Un vasto estudio de psicología cognitiva, neurología y antropología cultural, ha revelado “que la mayoría de los creyentes, sea cual sea su culto, tienen interiorizado un modelo extremadamente antropocéntrico de Dios”. Es decir, no solamente posee una figura humana, “sino que utiliza los mismos procesos de percepción, razonamiento y motivación que las personas”.
Analizando esos razonamientos, siempre polémicos al convocar incertidumbres, aprensiones y creencias, uno, fundido en la doctrina judeocristiana, no ha sabido reaccionar. Y es más: algunos neurocientíficos apuntan que, de confirmarse los experimentos, esa teoría representaría el más grande triunfo de la ciencia sobre la religión, y las estructuras de la fe, tal como están apuntaladas hoy, se disiparían a la manera del polen llevado por el aire.
En el pensamiento Pentecostés del medioevo, el alma era, en claro concepto de la verdad, la tradición venida de la misma filosofía grecorromana. Ahora hay dudas, y se habla de que en nuestra mente, ese concepto de “alma”, es una simple internación de células nerviosas, proyectadas en la parte posterior del córtex cerebral.
¿Para qué sirve entonces ese Dios? Para resistir, se nos dice, lo que es inhumano e indigno del hombre. Si así es en verdad, nos planteaba el teólogo y jesuita, Joseph Moingt, “¿No será que aún no se escriben las más bellas páginas de la historia de Dios?”.
Siendo muy niños nos enseñaron un precepto hasta entonces claro: “Nuestra alma nos da vida, es espiritual y nunca muere, y con el cuerpo forma al hombre”.

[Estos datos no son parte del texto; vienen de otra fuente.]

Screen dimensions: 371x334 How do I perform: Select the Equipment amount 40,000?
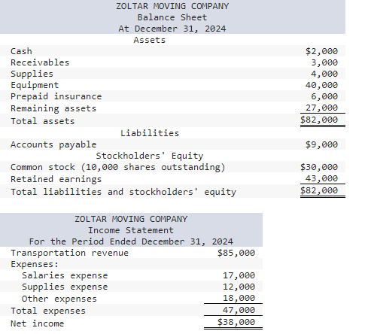click(x=321, y=85)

Si fuera cierta la teoría de que el “espíritu” es una simple reacción química, y aceptar con ello que la promesa de una vida eterna ha sido una artimaña de las religiones, nos llevará al yermo más espeluznante, y ese día la raza humana no estará sola, sino desolada, y el “homo erectus”, convertido en el “homo sapiens”, comenzará el momento crucial de su inflexión.
El médico y teólogo judío Maimónides en la Andalucía musulmana, explicaba: “Solo nos es dado discutir lo que Dios no es”.
En una fachada gótica de un templo cristiano en París, se puede leer: “El mundo material ha tenido un Curvier, la atmósfera de Newton. Todos conocen, pues, la atracción del mundo material, pero ¿dónde están los Curvier y los Newton del alma?”
Nuestra aletargada persona, a estas alturas de la empinada existencia, con la misma fe del cenobita solitario en su celda monástica, intuye que el alma humana es el espejo del Cosmos, y en esa postura moral nos arropamos en medio de titubeos, miedos y una anhelante esperanza.
Antonio Machado quizás lo dijo mejor y más claro: “Esto que tengo de arcilla y esto que tengo de Dios”.
Si nos sirviera de consuelo – y en ello nos apoyamos - , madre, en aquella vivienda destartalada de la calle Eulalia Álvarez, en el barrio gijonés Llano del Medio, jamás tuvo la menor duda de la existencia del Creador. Ella no sabía explicarlo, simplemente nos enseñó a sentirlo.